遺伝的に同一のがん細胞集団であっても、それらの細胞の一部から治療抵抗性が生じることはよくある。初期集団内の1個のまれな細胞に見られる分子的相違によって若干数の細胞が治療抵抗性になることはあり得るが、結果として生じる抵抗性のばらつきについてはあまりよく分かっていない。今回我々は、DNAバーコーディングと単一細胞RNA塩基配列解読の組み合わせが枠組みとなっているFateMapを開発し、これを用いて抗がん療法に曝露された数十万個のクローンの運命を明らかにする。単一の細胞に由来するがん細胞群から生じた抵抗性クローンは、分子的、形態的、機能的に異なる抵抗性タイプをとることが分かった。
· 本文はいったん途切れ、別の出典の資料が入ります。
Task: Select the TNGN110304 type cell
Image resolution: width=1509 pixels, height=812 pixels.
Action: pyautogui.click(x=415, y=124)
これらの抵抗性タイプは、薬剤添加の前から細胞間に存在する分子的相違によって大部分があらかじめ決定されていて、外的要因にはよらないことが分かった。薬剤の用量や類型を変えると、クローンの始原細胞の抵抗性のタイプが切り替えられる場合があり、その結果として、いくつかの抵抗性タイプが生じたり失われたりする。患者由来の試料から、このような抵抗性タイプが臨床状況で存在する証拠が得られた。また、単一細胞に由来する複数のがん細胞株や多様な薬剤で処理された細胞タイプにわたって抵抗性タイプの多様性が見られた。内在する細胞の状態に見られるばらつきの結果として生じる抵抗性タイプの多様性は、外的合図に対する応答の一般的な特性なのかもしれない。